Return verbatim every line from the first line of the data below to the line that contains "Toggle lock on", inclusive, and no further.

## RECORD SET
•••
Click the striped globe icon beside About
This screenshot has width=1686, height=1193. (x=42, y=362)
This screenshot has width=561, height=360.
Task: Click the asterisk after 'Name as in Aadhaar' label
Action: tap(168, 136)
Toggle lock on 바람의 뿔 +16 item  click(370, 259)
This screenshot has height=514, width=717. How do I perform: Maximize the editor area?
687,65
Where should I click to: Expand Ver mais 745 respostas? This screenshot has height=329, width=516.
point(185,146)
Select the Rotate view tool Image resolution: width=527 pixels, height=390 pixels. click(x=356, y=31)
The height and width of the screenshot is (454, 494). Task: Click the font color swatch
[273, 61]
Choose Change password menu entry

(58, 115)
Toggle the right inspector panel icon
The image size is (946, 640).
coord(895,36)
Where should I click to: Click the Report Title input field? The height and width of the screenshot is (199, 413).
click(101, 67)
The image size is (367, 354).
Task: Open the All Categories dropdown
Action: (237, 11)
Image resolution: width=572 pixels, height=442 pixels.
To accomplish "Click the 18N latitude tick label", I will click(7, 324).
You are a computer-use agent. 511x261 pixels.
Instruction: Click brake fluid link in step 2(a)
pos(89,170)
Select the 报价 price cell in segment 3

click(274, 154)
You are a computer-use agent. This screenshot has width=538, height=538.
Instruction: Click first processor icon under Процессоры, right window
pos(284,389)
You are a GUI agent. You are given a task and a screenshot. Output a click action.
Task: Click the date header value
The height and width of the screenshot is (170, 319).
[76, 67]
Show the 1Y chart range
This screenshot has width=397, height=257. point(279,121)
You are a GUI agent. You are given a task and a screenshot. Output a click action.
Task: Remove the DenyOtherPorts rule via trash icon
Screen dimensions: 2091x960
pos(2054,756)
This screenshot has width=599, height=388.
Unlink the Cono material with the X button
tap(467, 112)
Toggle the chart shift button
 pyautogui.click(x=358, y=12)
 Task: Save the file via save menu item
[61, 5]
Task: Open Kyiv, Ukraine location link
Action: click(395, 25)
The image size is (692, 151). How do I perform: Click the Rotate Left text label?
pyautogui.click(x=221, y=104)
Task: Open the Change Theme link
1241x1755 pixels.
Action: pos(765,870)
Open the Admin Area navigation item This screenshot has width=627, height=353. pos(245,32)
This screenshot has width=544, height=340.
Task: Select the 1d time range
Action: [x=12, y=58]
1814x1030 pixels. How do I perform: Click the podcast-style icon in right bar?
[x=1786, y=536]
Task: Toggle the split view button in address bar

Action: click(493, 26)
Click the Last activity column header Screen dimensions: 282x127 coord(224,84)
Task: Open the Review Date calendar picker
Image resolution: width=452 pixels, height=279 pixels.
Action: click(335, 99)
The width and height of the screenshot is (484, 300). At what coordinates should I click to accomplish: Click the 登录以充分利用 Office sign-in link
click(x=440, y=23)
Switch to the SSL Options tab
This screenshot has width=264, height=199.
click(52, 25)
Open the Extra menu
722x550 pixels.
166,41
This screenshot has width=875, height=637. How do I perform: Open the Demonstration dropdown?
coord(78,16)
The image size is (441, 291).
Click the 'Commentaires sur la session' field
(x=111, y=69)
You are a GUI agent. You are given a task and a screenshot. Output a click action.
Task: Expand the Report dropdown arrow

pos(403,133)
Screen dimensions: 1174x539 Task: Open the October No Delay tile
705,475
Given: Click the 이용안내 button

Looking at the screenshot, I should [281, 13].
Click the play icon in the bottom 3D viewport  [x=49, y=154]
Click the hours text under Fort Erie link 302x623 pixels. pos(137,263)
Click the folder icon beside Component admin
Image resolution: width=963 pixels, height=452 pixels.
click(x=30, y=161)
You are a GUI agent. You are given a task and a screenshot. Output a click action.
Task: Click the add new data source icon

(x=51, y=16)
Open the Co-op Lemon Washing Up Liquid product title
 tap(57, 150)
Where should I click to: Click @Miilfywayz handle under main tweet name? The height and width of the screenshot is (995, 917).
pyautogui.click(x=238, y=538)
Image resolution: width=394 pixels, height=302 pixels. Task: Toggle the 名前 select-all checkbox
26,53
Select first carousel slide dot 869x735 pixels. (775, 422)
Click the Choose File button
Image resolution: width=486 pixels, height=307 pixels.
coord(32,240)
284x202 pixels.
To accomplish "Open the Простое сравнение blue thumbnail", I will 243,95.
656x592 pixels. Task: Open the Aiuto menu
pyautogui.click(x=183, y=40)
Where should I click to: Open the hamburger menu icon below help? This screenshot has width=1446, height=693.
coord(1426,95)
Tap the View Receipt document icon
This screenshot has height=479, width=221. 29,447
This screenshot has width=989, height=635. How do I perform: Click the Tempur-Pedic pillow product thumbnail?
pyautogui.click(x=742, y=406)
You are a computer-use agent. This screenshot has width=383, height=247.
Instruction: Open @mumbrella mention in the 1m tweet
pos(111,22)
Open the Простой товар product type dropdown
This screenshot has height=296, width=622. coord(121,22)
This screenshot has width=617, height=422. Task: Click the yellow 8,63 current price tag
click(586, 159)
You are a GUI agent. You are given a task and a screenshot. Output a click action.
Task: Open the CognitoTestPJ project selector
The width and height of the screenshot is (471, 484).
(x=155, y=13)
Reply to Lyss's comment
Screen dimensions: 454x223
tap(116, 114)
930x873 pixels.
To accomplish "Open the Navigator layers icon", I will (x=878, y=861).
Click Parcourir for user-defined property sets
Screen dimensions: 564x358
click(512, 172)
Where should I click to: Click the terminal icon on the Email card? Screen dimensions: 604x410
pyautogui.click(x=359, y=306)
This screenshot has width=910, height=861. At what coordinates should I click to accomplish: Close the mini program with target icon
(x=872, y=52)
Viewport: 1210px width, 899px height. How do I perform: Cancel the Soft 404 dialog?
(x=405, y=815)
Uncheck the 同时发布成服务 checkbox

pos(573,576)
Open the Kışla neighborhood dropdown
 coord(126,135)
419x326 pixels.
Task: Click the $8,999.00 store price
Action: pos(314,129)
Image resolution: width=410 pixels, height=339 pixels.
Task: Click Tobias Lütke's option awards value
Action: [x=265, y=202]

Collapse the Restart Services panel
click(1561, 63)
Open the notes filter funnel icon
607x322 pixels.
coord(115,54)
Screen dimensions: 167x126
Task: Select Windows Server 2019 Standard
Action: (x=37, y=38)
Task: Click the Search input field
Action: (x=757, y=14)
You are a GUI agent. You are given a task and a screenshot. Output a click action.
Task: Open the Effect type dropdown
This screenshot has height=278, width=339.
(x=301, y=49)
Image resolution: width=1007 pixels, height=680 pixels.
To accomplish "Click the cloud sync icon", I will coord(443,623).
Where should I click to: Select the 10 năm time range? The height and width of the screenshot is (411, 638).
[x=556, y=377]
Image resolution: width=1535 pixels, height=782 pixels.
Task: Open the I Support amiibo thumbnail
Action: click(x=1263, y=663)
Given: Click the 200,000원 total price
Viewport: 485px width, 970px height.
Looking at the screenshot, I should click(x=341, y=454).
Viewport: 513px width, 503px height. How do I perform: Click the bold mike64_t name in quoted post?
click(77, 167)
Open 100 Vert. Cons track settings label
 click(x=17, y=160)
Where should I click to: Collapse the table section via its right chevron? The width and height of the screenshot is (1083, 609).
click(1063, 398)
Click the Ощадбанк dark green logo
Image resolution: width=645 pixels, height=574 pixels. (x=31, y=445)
•••
## RESPONSE TO THE EXERCISE
Click the striped globe icon beside About
This screenshot has width=1686, height=1193. (x=42, y=362)
This screenshot has width=561, height=360.
Task: Click the asterisk after 'Name as in Aadhaar' label
Action: tap(168, 136)
Toggle lock on 바람의 뿔 +16 item  click(370, 259)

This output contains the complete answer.